Conrad wrote The Secret Agent after his masterpiece Nostromo, and maybe he wanted a break from that kind of sprawling historical caper with this “simple tale” of a thriller. If nothing else, one will know about The Secret Agent is that “it’s the one about the anarchist terrorists.” Conrad had dim views of the political philosophy that was all the rage in the late 19th century. From his preface, he talks about
the criminal futility of the whole thing, doctrine, action, mentality; and on the contemptible aspect of the half-crazy pose as of a brazen cheat exploiting the poignant miseries and passionate credulities of a mankind always so tragically eager for self-destruction. That was what made for me its philosophical pretenses so unpardonable.
You’ll get the feeling from the absurdist, black comic tone of this noir. But lest you take Conrad’s distaste for the subject as a refusal of imagination, he has us know that, like the great method actors of the 20th century, he can imagine himself into becoming even more of an anarchist than an actual anarchist.
I have no doubt, however, that there had been moments during the writing of the book when I was an extreme revolutionist, I won't say more convinced than they but certainly cherishing a more concentrated purpose than any of them had ever done in the whole course of his life.
That’s the spirit, Joe.
What’s clear right away is that Conrad is making an homage to his hero Charles Dickens, both in scene-setting and in the use of caricature. We’re introduced to Verloc, the titular secret agent, a phony anarchist and provocateur-asset for a foreign country, walking through the city streets, and the narration slips from depicting his movements to ironically depicting his character:
Before reaching Knightsbridge, Mr Verloc took a turn to the left out of the busy main thoroughfare, uproarious with the traffic of swaying omnibuses and trotting vans, in the almost silent, swift flow of hansoms. Under his hat, worn with a slight backward tilt, his hair had been carefully brushed into respectful sleekness; for his business was with an Embassy. And Mr Verloc, steady like a rock—a soft kind of rock—marched now along a street which could with every propriety be described as private. In its breadth, emptiness, and extent it had the majesty of inorganic nature, of matter that never dies. The only reminder of mortality was a doctor’s brougham arrested in august solitude close to the curbstone.

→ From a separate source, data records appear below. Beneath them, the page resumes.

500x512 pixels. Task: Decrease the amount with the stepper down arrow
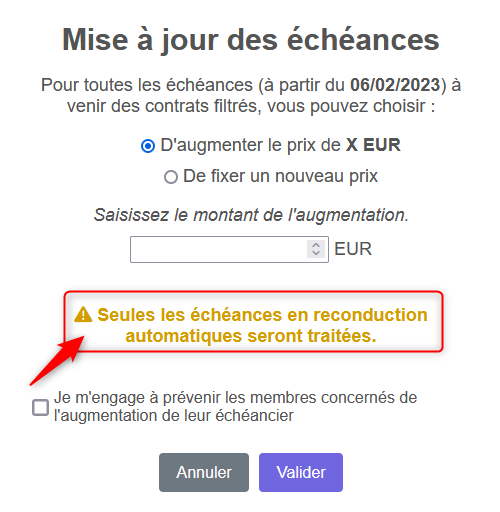pyautogui.click(x=316, y=253)
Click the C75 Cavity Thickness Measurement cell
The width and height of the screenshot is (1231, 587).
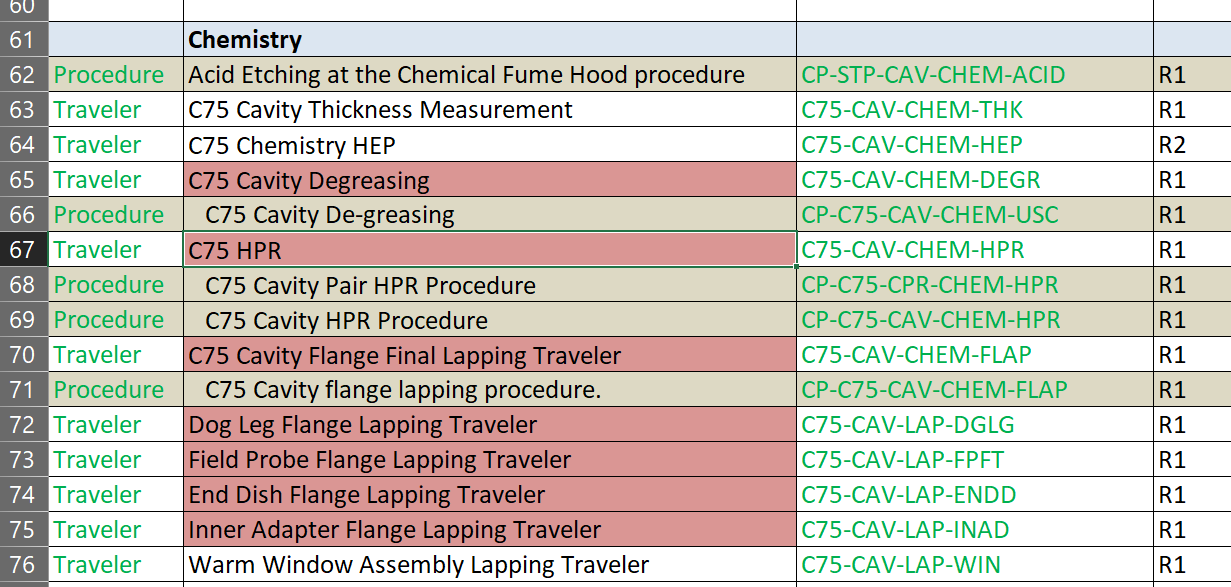490,110
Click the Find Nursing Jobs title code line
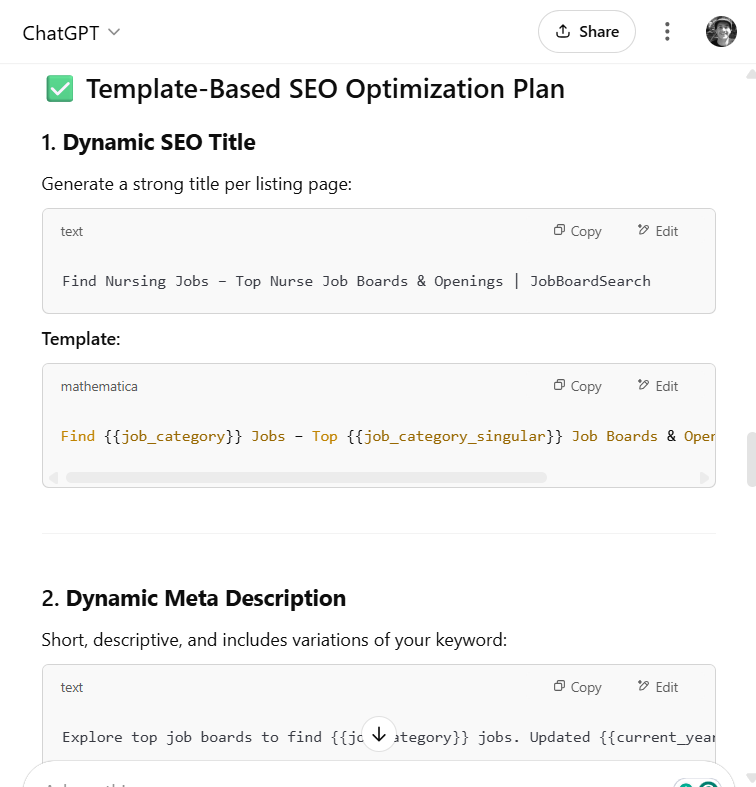 [356, 281]
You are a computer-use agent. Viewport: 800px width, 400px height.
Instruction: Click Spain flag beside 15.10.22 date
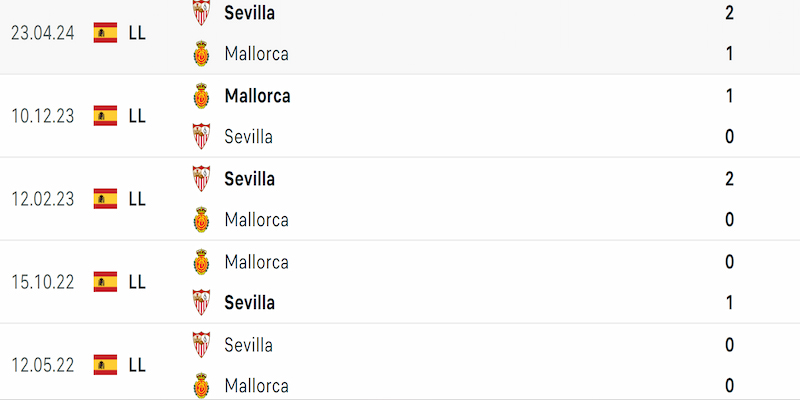coord(106,282)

We never learn explicitly what nation Verloc’s handler works for, but his name is Vladimir, so, y’know… His lines are pablum as far as revolutionary rhetoric goes, but the motivations for the bombing attack he wants Verloc to set up seems to reflect the intellectual positivism of the era:
Art has never been their fetish. It’s like breaking a few back windows in a man’s house; whereas, if you want to make him really sit up, you must try at least to raise the roof. There would be some screaming of course, but from whom? Artists— art critics and such like — people of no account. Nobody minds what they say. But there is learning — science. Any imbecile that has got an income believes in that. He does not know why, but he believes it matters somehow. It is the sacrosanct fetish. All the damned professors are radicals at heart. Let them know that their great panjandrum has got to go too, to make room for the Future of the Proletariat.
Later on, when Vladimir learns in a conversation with the Assistant Commissioner that the English police are onto Verloc, he experiences the “change of his opinion” of Scotland Yard is experienced as something like an internal revolution:
But in his heart he was almost awed by the miraculous cleverness of the English police. The change of his opinion on the subject was so violent that it made him for a moment feel slightly sick. He threw away his cigar, and moved on.

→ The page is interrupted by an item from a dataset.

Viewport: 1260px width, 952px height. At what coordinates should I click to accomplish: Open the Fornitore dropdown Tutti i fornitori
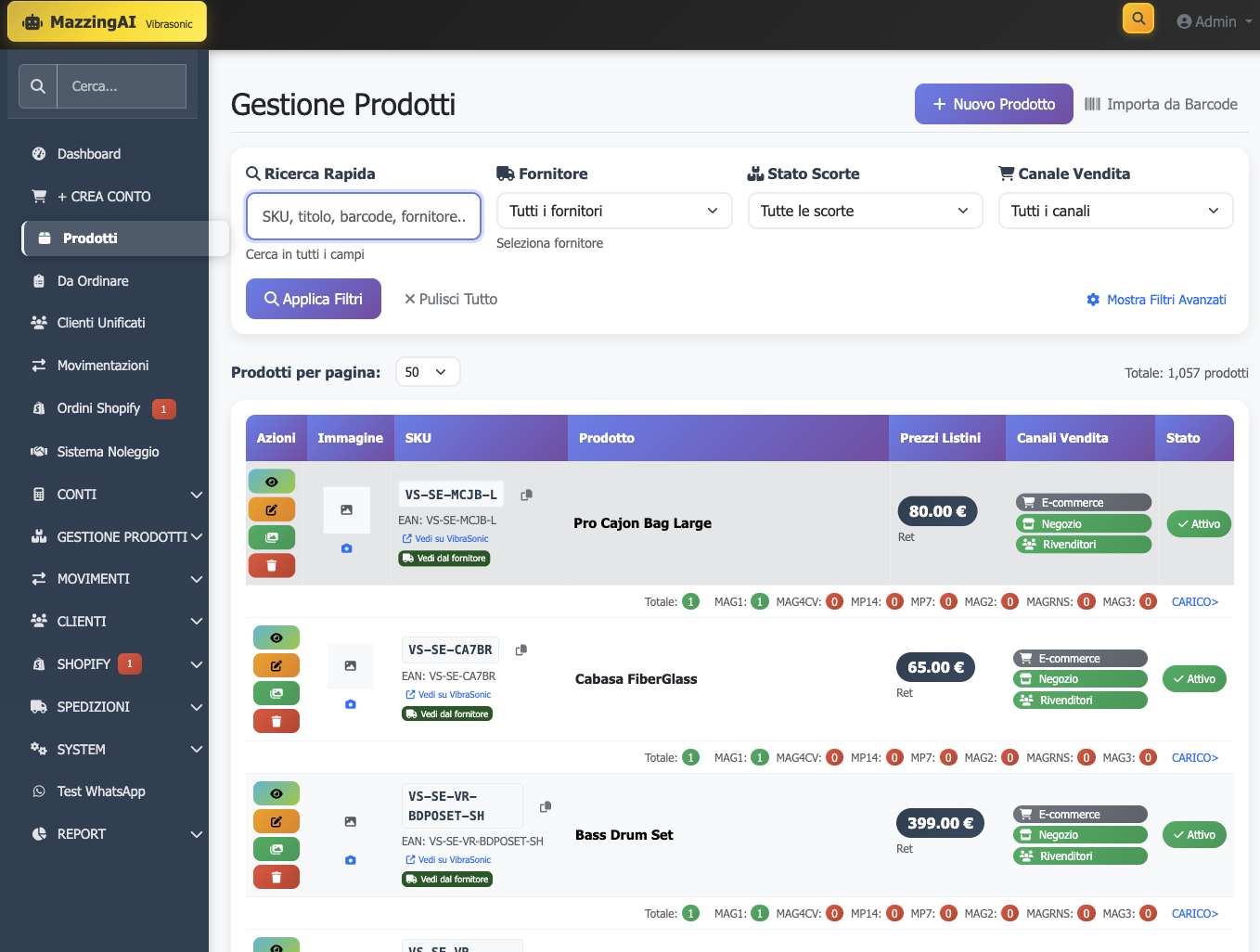tap(613, 211)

The anarchist cell Verloc reports to is a chance for Conrad to get into Dickens style cartooning when it comes to physical appearance. Take Yundt “the terrorist”:
The terrorist, as he called himself, was old and bald, with a narrow, snow-white wisp of a goatee hanging limply from his chin. An extraordinary expression of underhand malevolence survived in his extinguished eyes. When he rose painfully the thrusting forward of a skinny groping hand deformed by gouty swellings suggested the effort of a moribund murderer summoning all his remaining strength for a last stab. He leaned on a thick stick, which trembled under his other hand.
Out of all of these weirdos, Michaelis “the apostle” has ideas that are most recognizably something close to historical materialism, though he’s also an intellectualist.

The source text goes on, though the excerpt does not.